Yes means, instead of behaving like a judge, evaluating incoming data as either positive or negative, you surrender your agenda and stay open to outcome. You begin to recognize undesired and unexpected things as offers you can choose to say yes to, and then ask, Now what can I do with this?
There are a few reasons this can be interesting. You can surprise yourself. You avoid wasting your energy wishing for a different reality. And in pointing the energy forward instead of creating resistance, you create flow.
Saying yes can be applied to all sorts of work beyond creating. Client wants to come to the edit? Yes. You're given a partner you don't get along with? Great. No media budget? Wonderful. The client wants to kill your campaign and start over? Great news. Reject nothing. Say yes and see what happens.
There are reasons it's hard to say yes sometimes. We're afraid we have something that can be lost or threatened. No can feel stronger, being in resistance to something. No is often the natural stance of creative people. We define ourselves by what we oppose.
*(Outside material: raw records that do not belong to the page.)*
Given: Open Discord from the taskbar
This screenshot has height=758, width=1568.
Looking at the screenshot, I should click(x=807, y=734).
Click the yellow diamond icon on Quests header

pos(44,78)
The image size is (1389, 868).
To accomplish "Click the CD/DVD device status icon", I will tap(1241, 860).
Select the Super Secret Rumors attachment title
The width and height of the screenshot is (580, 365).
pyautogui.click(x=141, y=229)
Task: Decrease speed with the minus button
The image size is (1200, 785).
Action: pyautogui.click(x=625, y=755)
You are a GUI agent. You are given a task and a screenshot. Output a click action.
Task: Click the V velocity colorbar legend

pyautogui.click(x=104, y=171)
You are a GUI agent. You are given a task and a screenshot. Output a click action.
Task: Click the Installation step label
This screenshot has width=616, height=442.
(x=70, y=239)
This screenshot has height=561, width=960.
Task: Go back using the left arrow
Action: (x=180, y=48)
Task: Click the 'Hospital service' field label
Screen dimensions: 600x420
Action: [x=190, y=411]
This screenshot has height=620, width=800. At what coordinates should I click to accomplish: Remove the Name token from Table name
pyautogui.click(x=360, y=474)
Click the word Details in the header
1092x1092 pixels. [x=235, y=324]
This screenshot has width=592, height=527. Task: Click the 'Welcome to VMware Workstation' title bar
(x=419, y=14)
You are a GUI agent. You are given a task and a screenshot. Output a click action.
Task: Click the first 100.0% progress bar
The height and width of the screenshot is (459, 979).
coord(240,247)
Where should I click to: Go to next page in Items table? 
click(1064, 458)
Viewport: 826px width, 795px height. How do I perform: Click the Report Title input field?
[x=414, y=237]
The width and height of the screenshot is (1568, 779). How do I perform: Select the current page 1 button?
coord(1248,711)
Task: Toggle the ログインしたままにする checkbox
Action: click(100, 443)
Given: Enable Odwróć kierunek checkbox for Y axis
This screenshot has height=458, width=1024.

But yes doesn't mean giving in or giving up who we are. On the contrary. It means recognizing that who you are can't be threatened when something new or unexpected enters the picture. As Luker used to say, "Nothing can touch you." So whatever it is, welcome it, say thank you even, and see where it takes you, where you take it.
This isn't about Suzy Sunshine making lemons out of lemonade. By saying "no," by trying to hold onto what is, we become brittle, and often miss the possibility of what might be.
I'm thinking about yes lately because Mark Barden invited me to come down to San Francisco to co-present on the topic with him at a small conference, and also because I had about half dozen things today that challenged my belief in this yes concept, from cutting off a hunk of my knuckle trying to cut a piece of rope - me and knives?! - to an exploded water heater in the basement that ruined a few portfolios.
Oh well. Yes, I guess? Sure. Yes.
If you are interested in this yes idea, you might enjoy this book.
It was written in 1979 by a guy many consider the father of improv, Keith Johnstone. It's a great, trippy intro to improv, and a manual for a radically different way of teaching and creating, built on following inexplicable urges and making the most of accidents. Super inspiring.